I like my house now, and I do like my kid’s school. The teachers and principal are harder to get to know than the small ragtag administration and faculty at my kid’s old school was. The new school is awesome; don’t get me wrong. But as you might imagine from a school that boasts a green circle for testing well, testing is very important there. I’ve got a kid with that magical combination of giftedness and ADHD that would make a Jack Russell terrier on speed look attentive. Testing? Not really her jam, though she does try as hard as she can.

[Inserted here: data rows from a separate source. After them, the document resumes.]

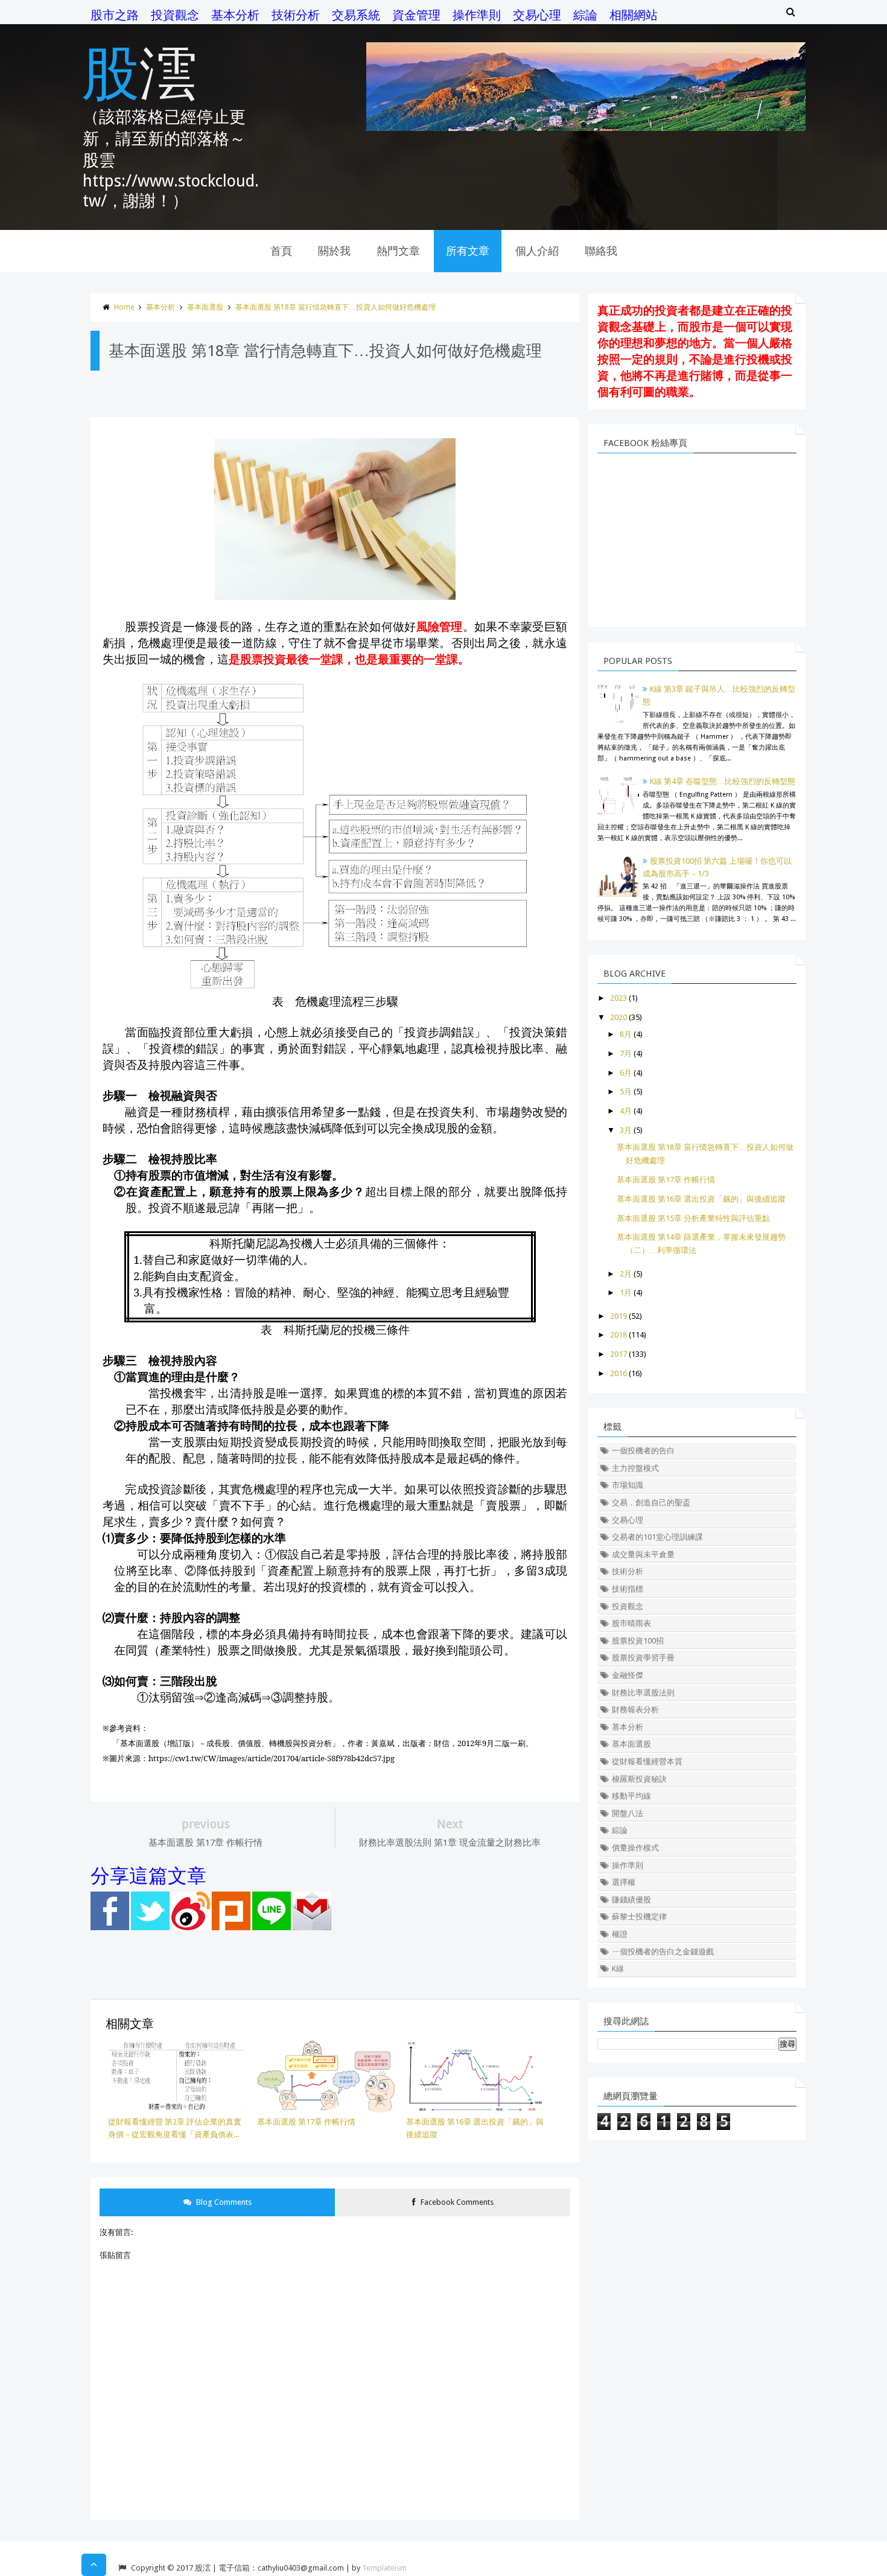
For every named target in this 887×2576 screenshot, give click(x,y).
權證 (620, 1934)
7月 (626, 1053)
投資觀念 (175, 15)
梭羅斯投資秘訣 (639, 1779)
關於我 (334, 250)
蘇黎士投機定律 (639, 1916)
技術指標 (627, 1588)
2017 (618, 1354)
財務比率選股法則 (643, 1692)
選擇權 (623, 1882)
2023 (618, 998)
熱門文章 (398, 250)
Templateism (384, 2567)
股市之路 (115, 15)
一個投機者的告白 (643, 1450)
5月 (626, 1091)
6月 (626, 1072)
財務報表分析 (635, 1709)
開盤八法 (627, 1813)
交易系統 (356, 15)
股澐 (139, 71)
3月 (626, 1130)
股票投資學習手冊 (643, 1657)
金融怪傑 (627, 1675)
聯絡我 (601, 250)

As for the neighborhood, everyone stays inside their own home or on their allotted square of what could be called grass, if one was feeling charitable. There is a sense of distrust and competition both there and with the other parents at school. Who has the biggest house? The nicest landscaping? Whose kid is getting the best grades? Winning Passing the most tests? The house feels big and kind of empty, and it backs up to a Walgreens, not a green space. When I can’t make it to a school event because I’m at work, I can always expect two or three texts from a mom or dad whose name I don’t even really know. “Your daughter cried when you had to leave the library early. You should talk to her about appropriate expression.”
Once, a text like that might have read, “Your daughter cried when you had to go early. We chilled until she felt better. Playdate soon?”
So that school rating? From here, it seems less like an indication of an amazing school and more like what it is: a way to market real estate. And honestly, a school can be made of alabaster and gold with chocolate textbooks and teachers with tons of letters behind their name, but if you don’t put the work in at home, it won’t ever matter. The opposite is also true; a school with fewer resources doesn’t have to mean a subpar education. Parental involvement matters, and no matter how many hours I work or volunteer opportunities I have to leave early, I am an involved parent.
Would a lower-rated school have made a difference? Hard to know, really. I do know that when I was working on this piece, I finally checked out her old school out of sheer curiosity, and learned that it rests comfortably at a solid yellow four.
I know that in the panic, fear and flat-out sadness I felt when I learned that we were going to have to uproot our family and leave our friends and the town we loved behind, I didn’t always make the most rational, reasoned decisions. Plus, focusing on something that wasn’t how awful I felt was a nice way to pass the summer from hell. I picked a house that would make leaving easy if I ever had to do it again. If I had a chance at a do-over, I would have looked for a place that made wanting to stay easy instead.